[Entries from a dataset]
● ● ● ● ●

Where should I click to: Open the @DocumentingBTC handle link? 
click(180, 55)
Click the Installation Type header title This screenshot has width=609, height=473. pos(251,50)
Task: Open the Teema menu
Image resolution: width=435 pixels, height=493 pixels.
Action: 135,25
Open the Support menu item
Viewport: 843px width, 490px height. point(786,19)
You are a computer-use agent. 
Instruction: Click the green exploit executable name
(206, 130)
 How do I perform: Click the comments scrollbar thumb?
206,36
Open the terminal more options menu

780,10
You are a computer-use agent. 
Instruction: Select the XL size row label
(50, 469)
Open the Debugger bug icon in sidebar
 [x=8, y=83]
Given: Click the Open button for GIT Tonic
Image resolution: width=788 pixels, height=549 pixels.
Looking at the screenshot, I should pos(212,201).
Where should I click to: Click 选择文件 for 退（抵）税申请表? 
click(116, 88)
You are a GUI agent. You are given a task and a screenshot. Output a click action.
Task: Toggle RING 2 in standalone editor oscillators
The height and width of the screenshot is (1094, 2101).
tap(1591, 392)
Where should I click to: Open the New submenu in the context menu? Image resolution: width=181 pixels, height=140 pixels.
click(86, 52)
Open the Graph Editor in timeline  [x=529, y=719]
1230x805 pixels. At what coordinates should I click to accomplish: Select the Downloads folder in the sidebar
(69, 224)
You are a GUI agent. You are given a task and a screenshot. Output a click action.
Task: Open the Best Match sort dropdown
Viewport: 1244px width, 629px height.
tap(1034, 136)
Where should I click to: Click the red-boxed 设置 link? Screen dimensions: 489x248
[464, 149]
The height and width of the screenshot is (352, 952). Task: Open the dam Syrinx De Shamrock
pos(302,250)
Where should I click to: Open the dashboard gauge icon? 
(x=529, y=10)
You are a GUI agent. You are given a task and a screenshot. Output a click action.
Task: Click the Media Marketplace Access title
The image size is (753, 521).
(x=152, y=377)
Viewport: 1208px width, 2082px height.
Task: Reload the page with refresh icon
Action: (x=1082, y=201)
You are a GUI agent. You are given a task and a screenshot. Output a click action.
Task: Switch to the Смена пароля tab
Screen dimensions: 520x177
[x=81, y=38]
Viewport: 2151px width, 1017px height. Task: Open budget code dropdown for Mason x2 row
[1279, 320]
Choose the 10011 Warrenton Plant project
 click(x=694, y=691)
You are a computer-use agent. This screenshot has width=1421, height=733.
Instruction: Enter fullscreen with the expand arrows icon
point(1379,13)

● ● ● ● ●

Reproduce only the lines of the items above, starting with the line containing "Viewport: 2151px width, 1017px" and going on through the end of the items, requests included. Scale every coordinate in the answers by 2.25, rounding to whole numbers with halves rounded up, and leave all numbers in the requests unchanged.

IN RESPONSE —
Viewport: 2151px width, 1017px height. Task: Open budget code dropdown for Mason x2 row
[2878, 720]
Choose the 10011 Warrenton Plant project
 click(x=1562, y=1555)
You are a computer-use agent. This screenshot has width=1421, height=733.
Instruction: Enter fullscreen with the expand arrows icon
point(3103,29)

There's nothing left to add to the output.